** Start **

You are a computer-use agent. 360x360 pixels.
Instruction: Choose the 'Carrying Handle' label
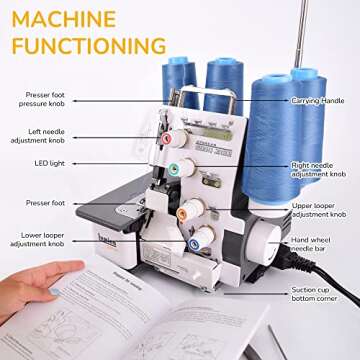318,101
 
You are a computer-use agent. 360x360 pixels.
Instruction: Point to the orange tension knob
185,211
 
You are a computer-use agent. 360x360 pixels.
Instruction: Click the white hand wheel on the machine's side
266,245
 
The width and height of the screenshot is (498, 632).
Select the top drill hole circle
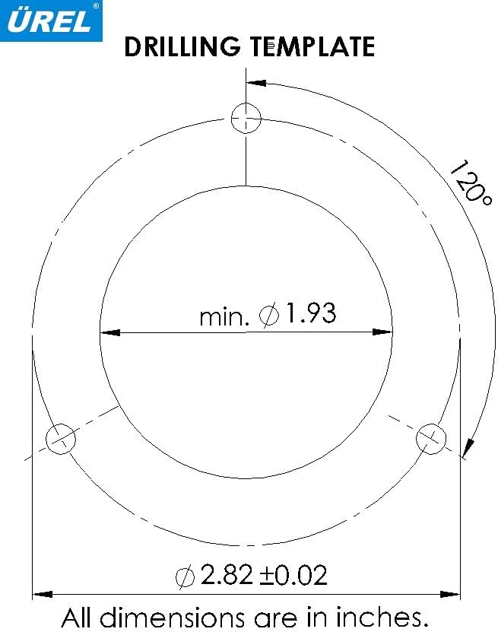click(246, 119)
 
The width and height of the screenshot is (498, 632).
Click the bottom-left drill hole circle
click(61, 439)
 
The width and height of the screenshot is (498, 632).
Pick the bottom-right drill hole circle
click(432, 439)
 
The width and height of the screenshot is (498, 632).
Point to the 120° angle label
click(466, 182)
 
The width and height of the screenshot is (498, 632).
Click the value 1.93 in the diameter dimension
click(310, 313)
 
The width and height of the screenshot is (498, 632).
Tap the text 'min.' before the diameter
click(224, 316)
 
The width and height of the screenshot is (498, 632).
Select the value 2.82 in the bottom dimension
click(227, 575)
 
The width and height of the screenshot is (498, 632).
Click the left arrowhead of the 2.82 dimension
click(42, 593)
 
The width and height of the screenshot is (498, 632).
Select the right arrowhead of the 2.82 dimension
click(452, 593)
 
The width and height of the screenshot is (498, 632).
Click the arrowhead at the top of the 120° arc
click(256, 81)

** End **

What the task asks:
Copy out all of the lines above word for word, leaving the pictures out.

Output:
You are a computer-use agent. 360x360 pixels.
Instruction: Choose the 'Carrying Handle' label
318,101
 
You are a computer-use agent. 360x360 pixels.
Instruction: Point to the orange tension knob
185,211
 
You are a computer-use agent. 360x360 pixels.
Instruction: Click the white hand wheel on the machine's side
266,245
 
The width and height of the screenshot is (498, 632).
Select the top drill hole circle
click(246, 119)
 
The width and height of the screenshot is (498, 632).
Click the bottom-left drill hole circle
click(61, 439)
 
The width and height of the screenshot is (498, 632).
Pick the bottom-right drill hole circle
click(432, 439)
 
The width and height of the screenshot is (498, 632).
Point to the 120° angle label
click(466, 182)
 
The width and height of the screenshot is (498, 632).
Click the value 1.93 in the diameter dimension
click(310, 313)
 
The width and height of the screenshot is (498, 632).
Tap the text 'min.' before the diameter
click(224, 316)
 
The width and height of the screenshot is (498, 632).
Select the value 2.82 in the bottom dimension
click(227, 575)
 
The width and height of the screenshot is (498, 632).
Click the left arrowhead of the 2.82 dimension
click(42, 593)
 
The width and height of the screenshot is (498, 632).
Select the right arrowhead of the 2.82 dimension
click(452, 593)
 
The width and height of the screenshot is (498, 632).
Click the arrowhead at the top of the 120° arc
click(256, 81)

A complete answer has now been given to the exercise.